Der Angulus sterni (= Angulus Ludovici, AL) dient als Orientierung beim Auffinden des 2. ICR. Alternativ kann die Klavikula als Orientierungspunkt genutzt werden, direkt darunter befindet sich der 1. ICR.
Auskultation der Herztöne
Ziel Ihrer Auskultation sollte sein:
– Zuordnung des 1. (= Wandspannung bei Ventrikelkontraktion) und 2. Herztones (= Schluss der Aorten- und Pulmonalklappe) durch gleichzeitige Palpation des Radialis-/Karotispulses
– Bestimmung der Lautstärke des 1. und 2. Herztones
– Gespaltener Herzton? (physiologisch bei Inspiration; pathologisch, wenn fixiert)
– Extratöne in der Systole oder Diastole? (z.B. Ejektionsklick bei Öffnung einer pathologisch veränderten Aortenklappe)
Quelle der Audioaufnahmen: https://www.thesimtech.org/audio
Bestimmung von Herzfrequenz und Rhythmus
– Tachykardie (>100/min) oder Bradykardie (<60/min)
– Rhythmusstörungen
Liegt ein Herzgeräusch vor, analysieren und beschreiben Sie es anhand folgender Kriterien:
– Zeitliche Beziehung zur Herzaktion – systolisches oder diastolisches Geräusch?
– Konfiguration (= Veränderung der Lautstärke)
→ Welcher Konfiguration entsprechen die folgenden schematischen Darstellungen?
– Lokalisation (= punctum maximum, p.m.): Punkt, an dem das Geräusch am lautesten ist
– Fortleitung vom Punctum maximum (p.m.): Wohin wird das Herzgeräusch fortgeleitet?
Beispiele:
– “Fortleitung in die linke Axillarregion” → Mitralvitium
– “Fortleitung in die Carotiden” → Aortenvitium
– Lautstärke
Grad | Beschreibung |
1/6 | Sehr leise, nur bei Apnoe (Atemstillstand) und großer Konzentration hörbar |
2/6 | Leise, nach Aufsetzen des Stethoskops jedoch sofort hörbar |
3/6 | Mittellaut, ohne tastbares Schwirren |
4/6 | Laut, häufig mit leichtem Schwirren (verursacht durch Verwirbelungen des Blutstromes) |
5/6 | Sehr laut, nur mit Stethoskop hörbar, mit starkem Schwirren |
6/6 | Sehr laut, auch ohne Stethoskop hörbar, mit starkem Schwirren |
– Tonhöhe
→ hoch, mittel oder tief
– Klangcharakter
→ hauchend, rau, rumpelnd oder musikalisch
Quelle der Audioaufnahmen: https://www.thesimtech.org/audio
Folgende Beispiele unterstützen Sie bei der systematischen Dokumentation Ihrer Befunde.
Normalbefund
“Herztöne rein und rhythmisch, normofrequent bei einer Herzfrequenz von (60 – 100/min), keine pathologischen Geräusche, RR (X/X mmHg).”
Pathologischer Befund
Herzfrequenz und Rhythmus
– “Tachykard (> 100/min) / bradykard ( < 60/min)”
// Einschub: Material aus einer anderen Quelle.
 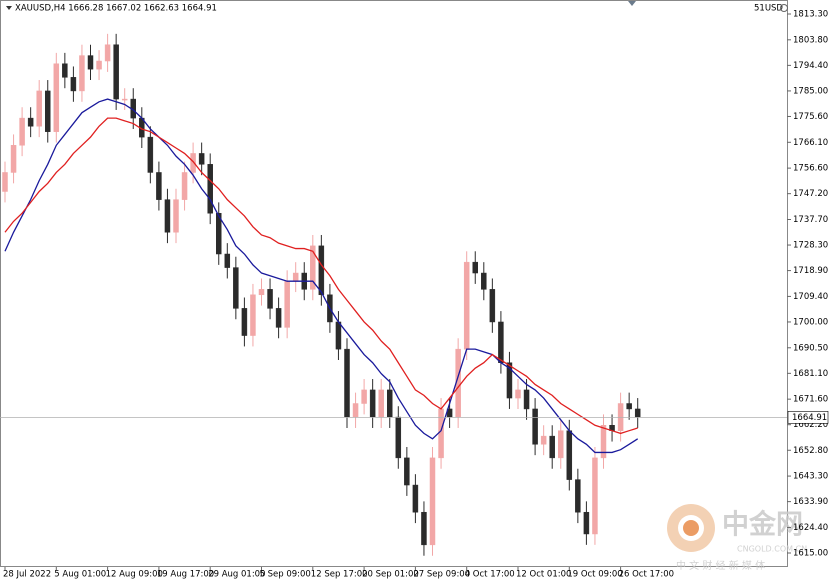 I want to click on y-tick-label: 1643.30, so click(x=810, y=477).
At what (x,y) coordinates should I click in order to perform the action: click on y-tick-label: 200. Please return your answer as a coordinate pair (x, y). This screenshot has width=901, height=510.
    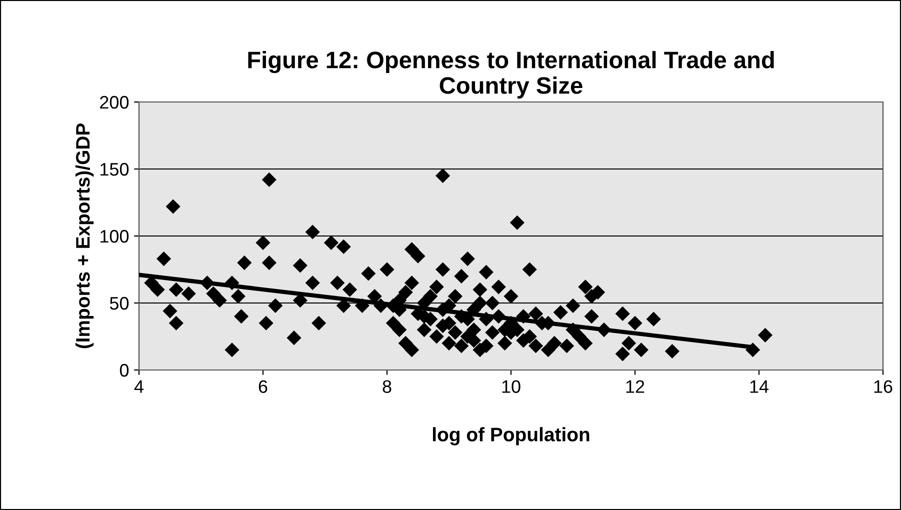
    Looking at the image, I should click on (114, 102).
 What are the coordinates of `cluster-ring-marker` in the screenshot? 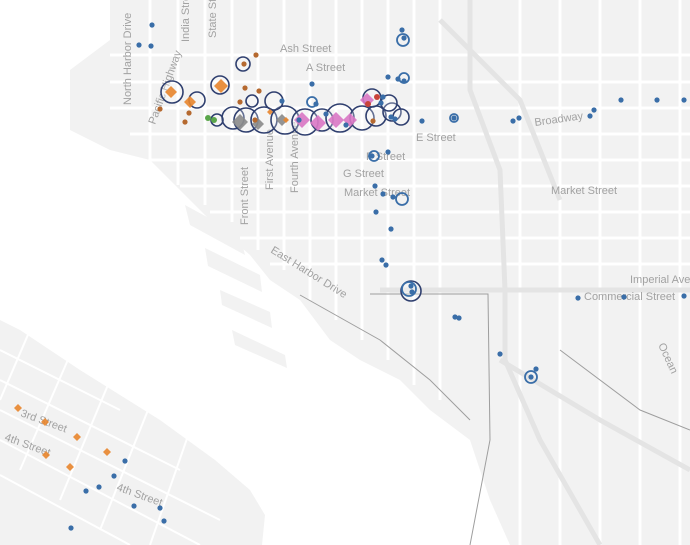 It's located at (252, 101).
– “Absolute Arrhythmie bei Vorhofflimmern / Galopprhythmus”
Geräusche
– “Auskultation: systolisches / diastolisches, crescendo / decrescendo / bandförmiges Herzgeräusch mit punctum maximum über dem X-ten ICR links / rechts mit einer Lautstärke von X/6 und Fortleitung in die Axilla / Carotiden.”
Herztöne
– “Fixierte Spaltung des 1. / 2. Herztons”
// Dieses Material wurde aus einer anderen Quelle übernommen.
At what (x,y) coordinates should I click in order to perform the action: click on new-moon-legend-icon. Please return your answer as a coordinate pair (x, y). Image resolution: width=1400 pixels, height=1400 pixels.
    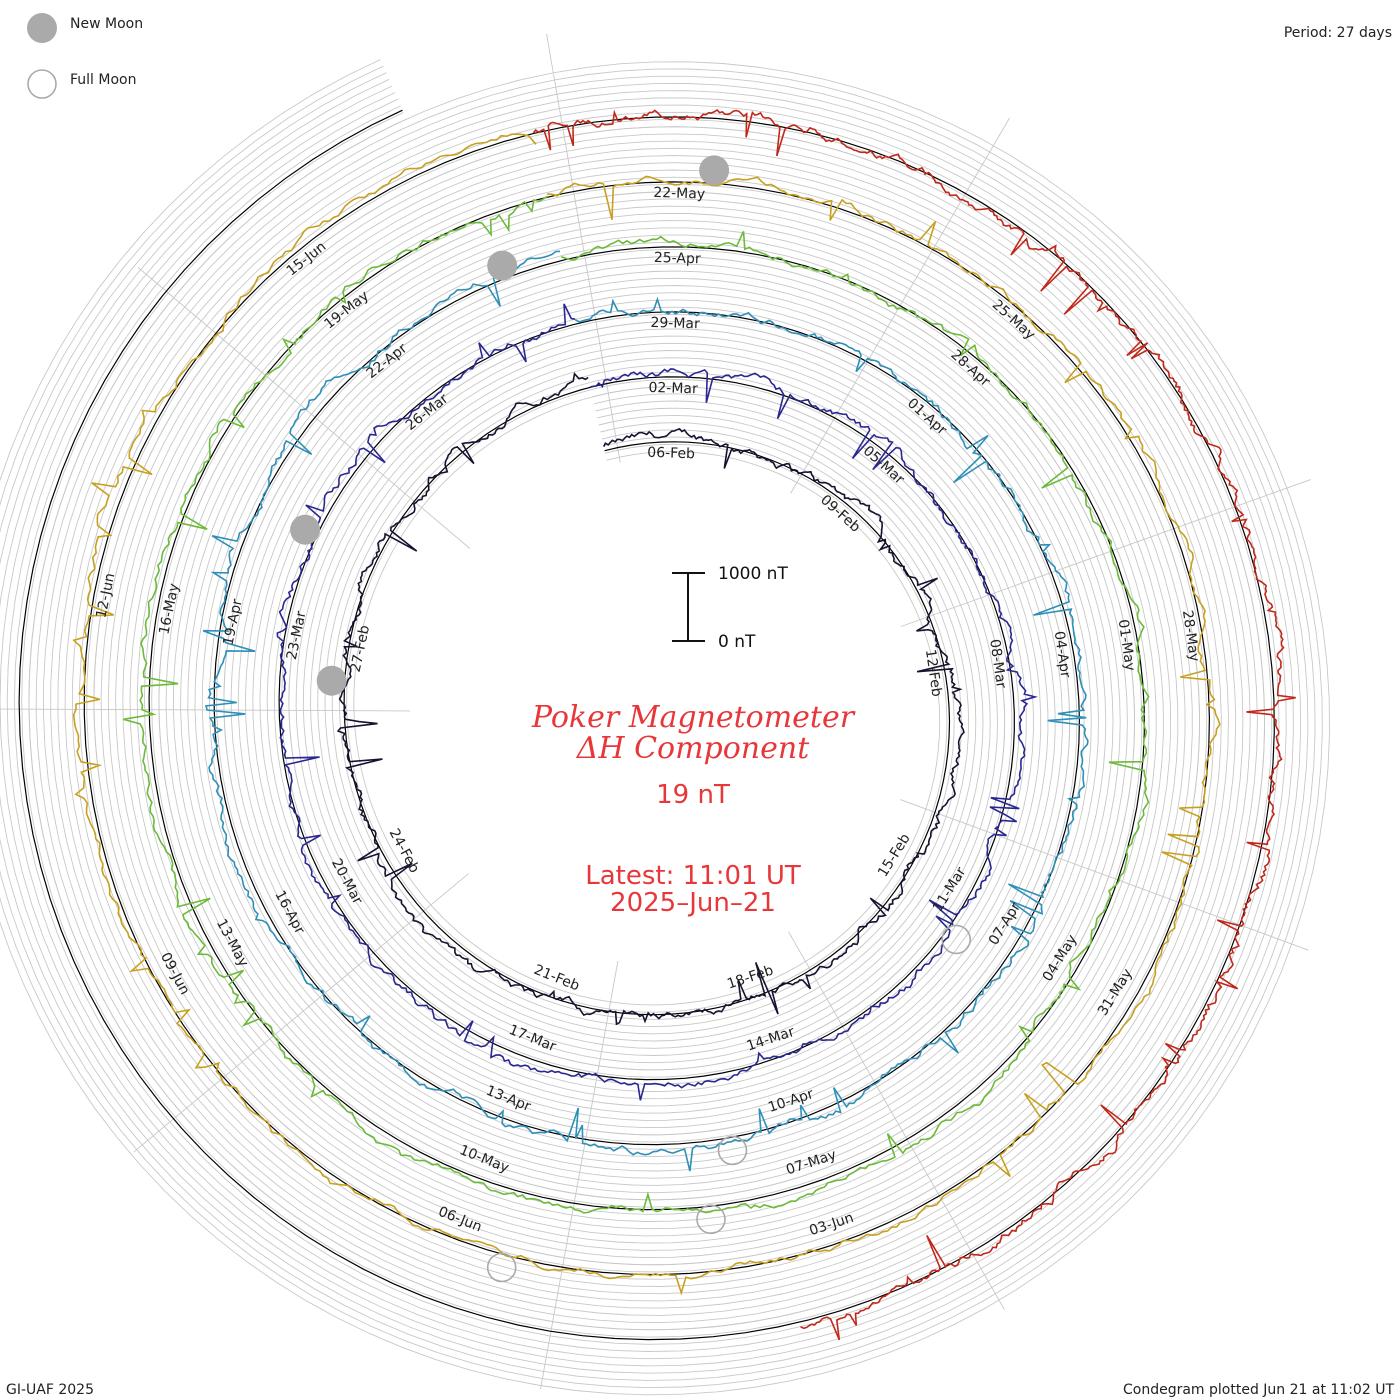
    Looking at the image, I should click on (42, 28).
→ Spaltung des 1. Herztons: Hinweis auf z.B. Schenkelblock, Extrasystolen
→ Spaltung des 2. Herztons: Hinweis auf z.B. Vorhofseptumdefekt, Pulmonalklappenstenose, Rechtsschenkelblock, hypertrophe Kardiomyopathie
Untersuchung der herznahen Gefäße
Inspektion: Achten Sie zunächst auf Gefäßfüllung und sichtbare Pulsationen.
Palpation: Tasten Sie den Puls der A. carotis mit Ihrem Mittel- und Zeigefinger im Trigonum caroticum. Sind die Pulse sicher und seitengleich tastbar?
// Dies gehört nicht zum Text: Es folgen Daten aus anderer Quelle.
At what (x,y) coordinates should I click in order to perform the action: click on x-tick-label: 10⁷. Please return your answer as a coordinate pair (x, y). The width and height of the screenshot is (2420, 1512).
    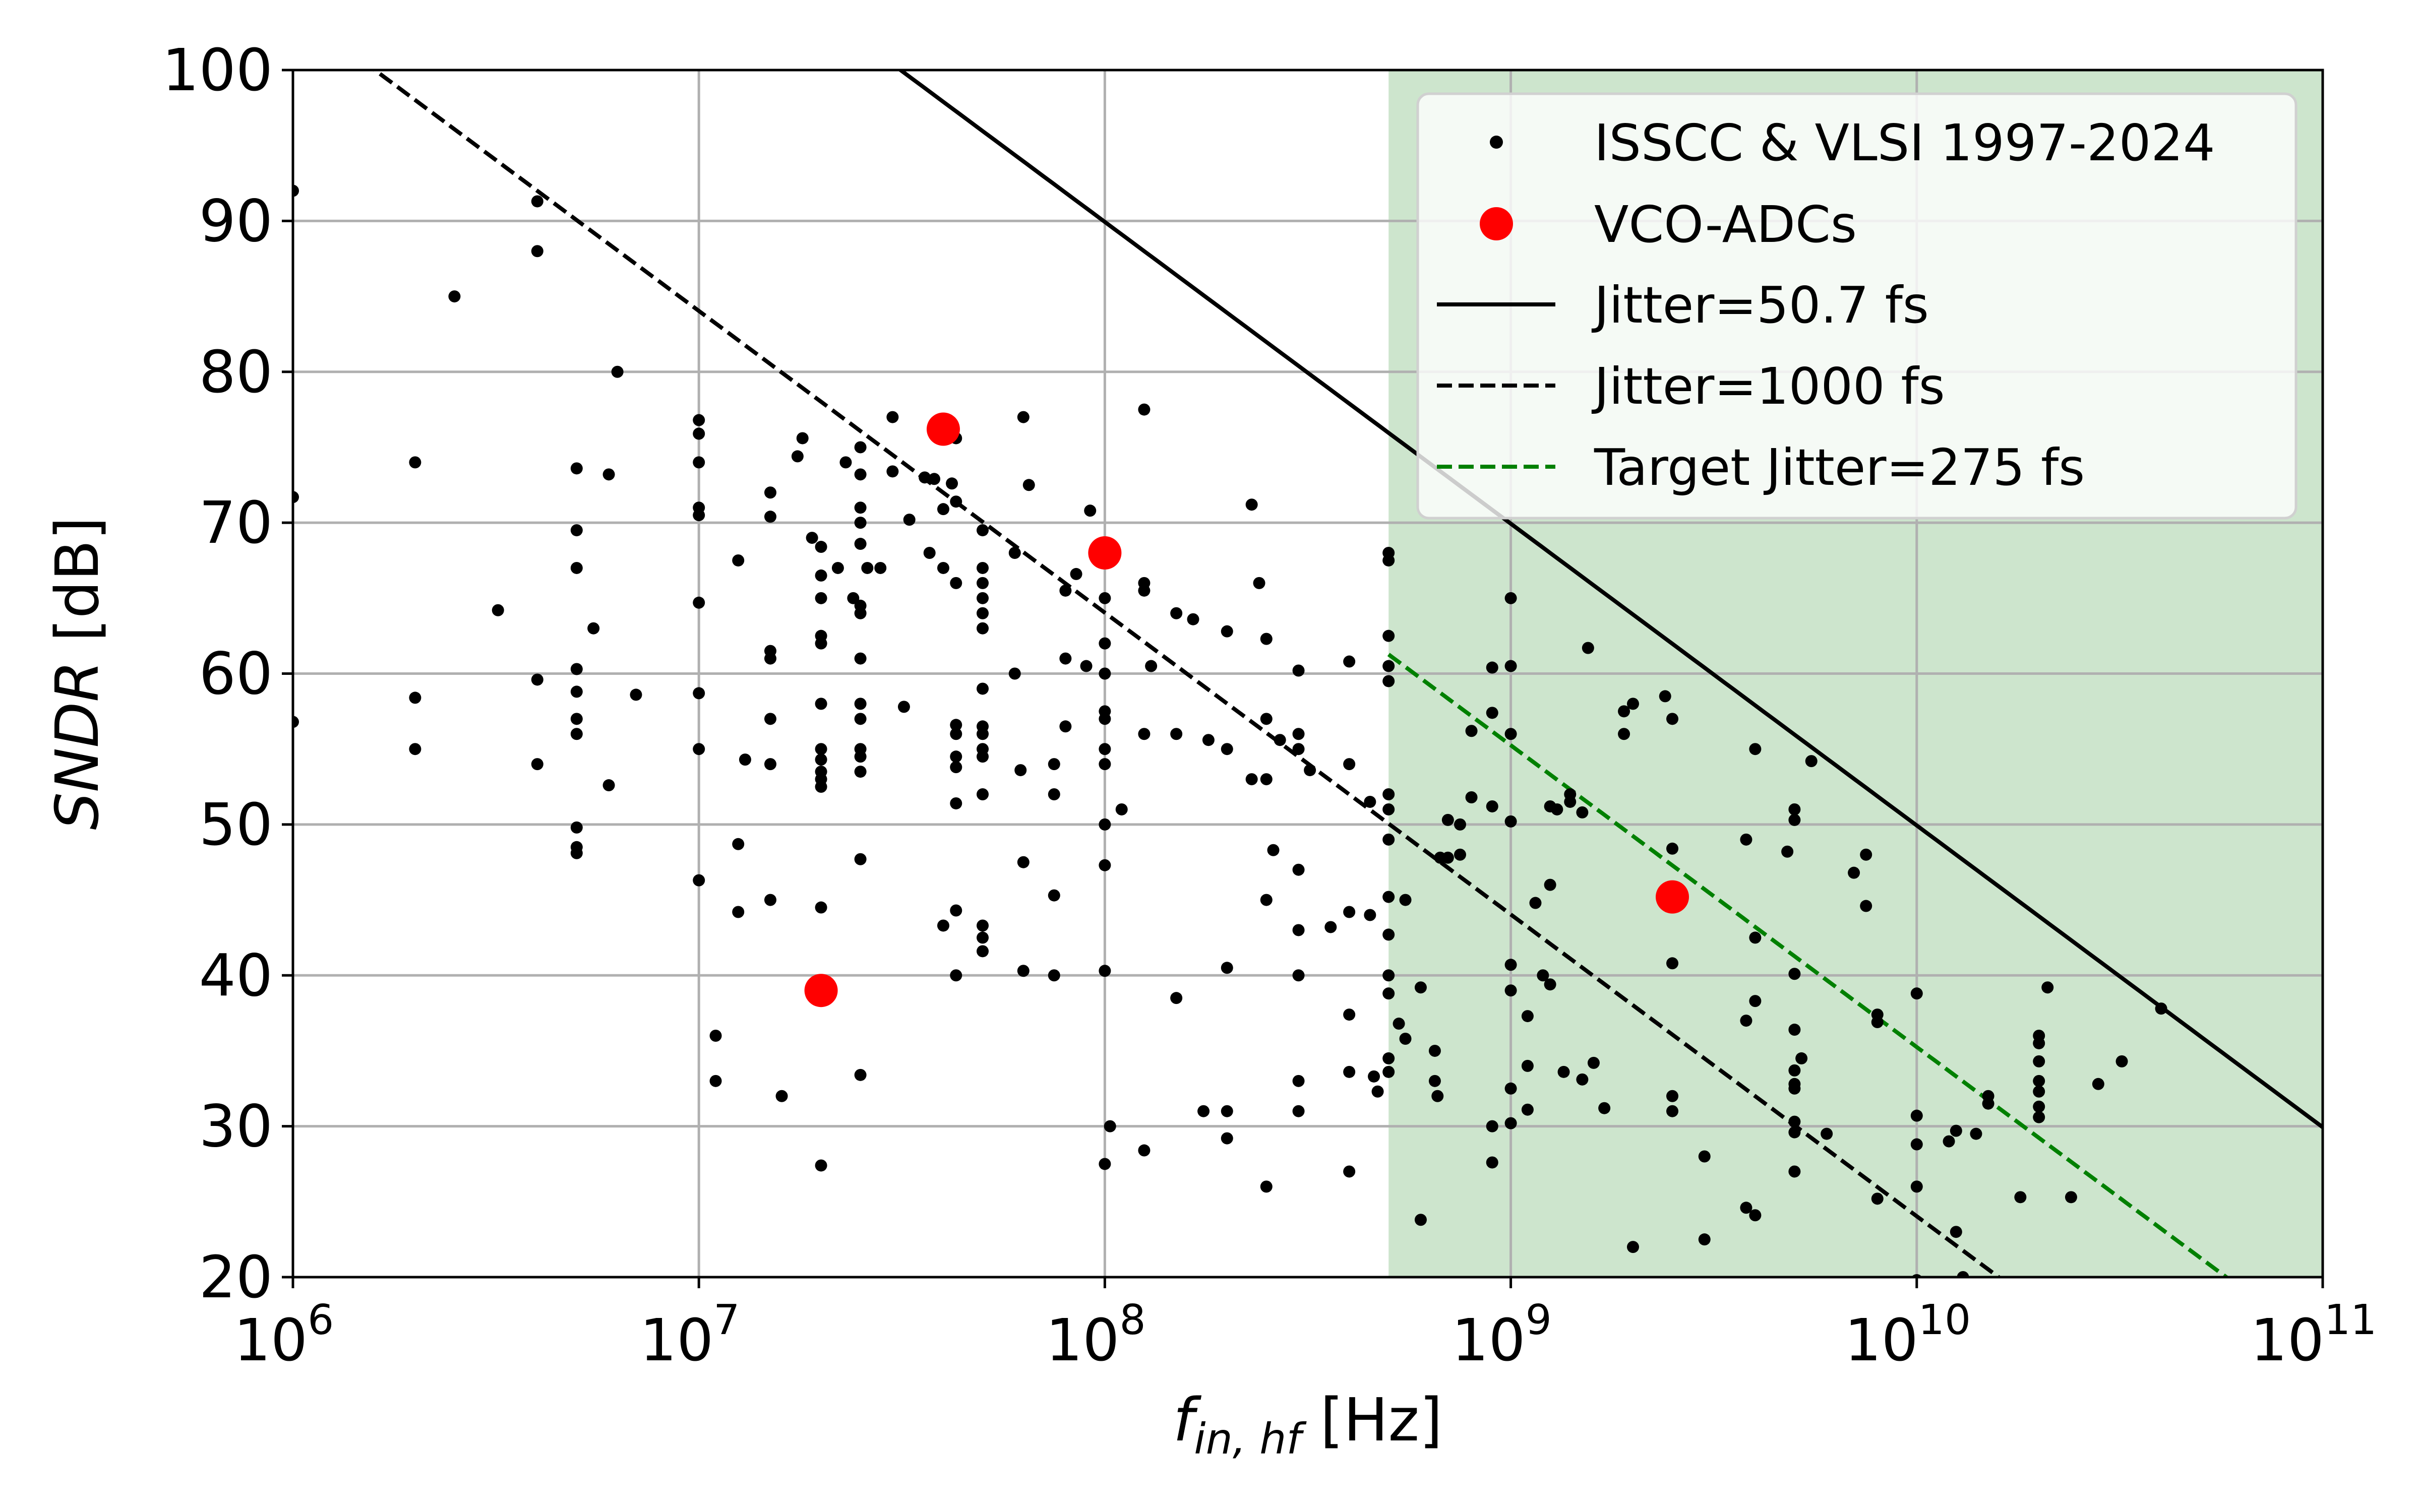
    Looking at the image, I should click on (690, 1335).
Cave: Synkope! durch Stimulation von Barorezeptoren bei zu starkem Druck oder durch beidseitige Kompression (u. U. Unterbrechung der zerebralen Blutversorgung!)
Auskultation: Auskultieren Sie die A. carotis beidseits bei angehaltenem Atem. Gibt es pathologische Gefäßgeräusche oder weitergeleitete Herzgeräusche?
Die Palpation der A. subclavia erfolgt jeweils mittig und oberhalb der Clavicula, die Auskultation erfolgt supra- oder infraklavikulär.
Eine Übersicht über die Untersuchung der peripheren Gefäße finden Sie im Modul 4.3 Periphere Gefäße.